Nothing in the data may be altered as it is transcribed.

....................

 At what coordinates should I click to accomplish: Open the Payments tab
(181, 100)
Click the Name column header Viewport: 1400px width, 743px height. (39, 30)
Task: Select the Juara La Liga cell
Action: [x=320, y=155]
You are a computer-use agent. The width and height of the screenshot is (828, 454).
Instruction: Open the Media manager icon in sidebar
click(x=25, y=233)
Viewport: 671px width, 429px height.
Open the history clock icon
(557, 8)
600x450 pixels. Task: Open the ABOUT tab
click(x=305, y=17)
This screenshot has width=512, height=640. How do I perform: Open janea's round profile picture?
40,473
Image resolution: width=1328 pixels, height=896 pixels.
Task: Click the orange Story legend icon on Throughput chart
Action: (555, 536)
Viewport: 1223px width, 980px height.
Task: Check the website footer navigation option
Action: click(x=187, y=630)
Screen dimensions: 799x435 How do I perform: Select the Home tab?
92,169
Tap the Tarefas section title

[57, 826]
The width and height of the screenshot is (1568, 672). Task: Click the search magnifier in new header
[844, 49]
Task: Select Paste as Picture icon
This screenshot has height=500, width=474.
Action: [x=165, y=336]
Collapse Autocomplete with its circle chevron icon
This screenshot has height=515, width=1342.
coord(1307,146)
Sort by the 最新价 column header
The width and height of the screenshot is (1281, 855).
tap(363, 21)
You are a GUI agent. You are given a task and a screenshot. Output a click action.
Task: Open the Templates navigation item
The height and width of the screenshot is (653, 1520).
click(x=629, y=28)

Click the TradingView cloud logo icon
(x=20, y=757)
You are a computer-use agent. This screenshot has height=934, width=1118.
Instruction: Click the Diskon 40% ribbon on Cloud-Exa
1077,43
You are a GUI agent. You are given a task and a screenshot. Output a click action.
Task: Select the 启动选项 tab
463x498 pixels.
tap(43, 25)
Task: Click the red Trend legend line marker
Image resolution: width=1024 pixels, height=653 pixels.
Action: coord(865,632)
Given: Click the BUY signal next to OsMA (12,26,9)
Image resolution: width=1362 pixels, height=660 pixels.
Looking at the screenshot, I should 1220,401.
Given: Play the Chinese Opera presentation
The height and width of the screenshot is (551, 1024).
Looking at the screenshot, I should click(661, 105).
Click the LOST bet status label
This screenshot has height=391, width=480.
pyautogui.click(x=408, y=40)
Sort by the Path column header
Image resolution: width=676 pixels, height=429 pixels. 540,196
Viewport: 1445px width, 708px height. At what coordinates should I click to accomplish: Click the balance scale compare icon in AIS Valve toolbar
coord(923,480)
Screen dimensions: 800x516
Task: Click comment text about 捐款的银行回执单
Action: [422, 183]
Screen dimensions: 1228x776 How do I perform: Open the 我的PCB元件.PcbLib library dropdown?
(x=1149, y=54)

....................

_ANSWER FOR THIS EXERCISE_:
 At what coordinates should I click to accomplish: Open the Payments tab
(181, 100)
Click the Name column header Viewport: 1400px width, 743px height. (39, 30)
Task: Select the Juara La Liga cell
Action: [x=320, y=155]
You are a computer-use agent. The width and height of the screenshot is (828, 454).
Instruction: Open the Media manager icon in sidebar
click(x=25, y=233)
Viewport: 671px width, 429px height.
Open the history clock icon
(557, 8)
600x450 pixels. Task: Open the ABOUT tab
click(x=305, y=17)
This screenshot has width=512, height=640. How do I perform: Open janea's round profile picture?
40,473
Image resolution: width=1328 pixels, height=896 pixels.
Task: Click the orange Story legend icon on Throughput chart
Action: (555, 536)
Viewport: 1223px width, 980px height.
Task: Check the website footer navigation option
Action: click(x=187, y=630)
Screen dimensions: 799x435 How do I perform: Select the Home tab?
92,169
Tap the Tarefas section title

[57, 826]
The width and height of the screenshot is (1568, 672). Task: Click the search magnifier in new header
[844, 49]
Task: Select Paste as Picture icon
This screenshot has height=500, width=474.
Action: [x=165, y=336]
Collapse Autocomplete with its circle chevron icon
This screenshot has height=515, width=1342.
coord(1307,146)
Sort by the 最新价 column header
The width and height of the screenshot is (1281, 855).
tap(363, 21)
You are a GUI agent. You are given a task and a screenshot. Output a click action.
Task: Open the Templates navigation item
The height and width of the screenshot is (653, 1520).
click(x=629, y=28)

Click the TradingView cloud logo icon
(x=20, y=757)
You are a computer-use agent. This screenshot has height=934, width=1118.
Instruction: Click the Diskon 40% ribbon on Cloud-Exa
1077,43
You are a GUI agent. You are given a task and a screenshot. Output a click action.
Task: Select the 启动选项 tab
463x498 pixels.
tap(43, 25)
Task: Click the red Trend legend line marker
Image resolution: width=1024 pixels, height=653 pixels.
Action: coord(865,632)
Given: Click the BUY signal next to OsMA (12,26,9)
Image resolution: width=1362 pixels, height=660 pixels.
Looking at the screenshot, I should 1220,401.
Given: Play the Chinese Opera presentation
The height and width of the screenshot is (551, 1024).
Looking at the screenshot, I should click(661, 105).
Click the LOST bet status label
This screenshot has height=391, width=480.
pyautogui.click(x=408, y=40)
Sort by the Path column header
Image resolution: width=676 pixels, height=429 pixels. 540,196
Viewport: 1445px width, 708px height. At what coordinates should I click to accomplish: Click the balance scale compare icon in AIS Valve toolbar
coord(923,480)
Screen dimensions: 800x516
Task: Click comment text about 捐款的银行回执单
Action: [422, 183]
Screen dimensions: 1228x776 How do I perform: Open the 我的PCB元件.PcbLib library dropdown?
(x=1149, y=54)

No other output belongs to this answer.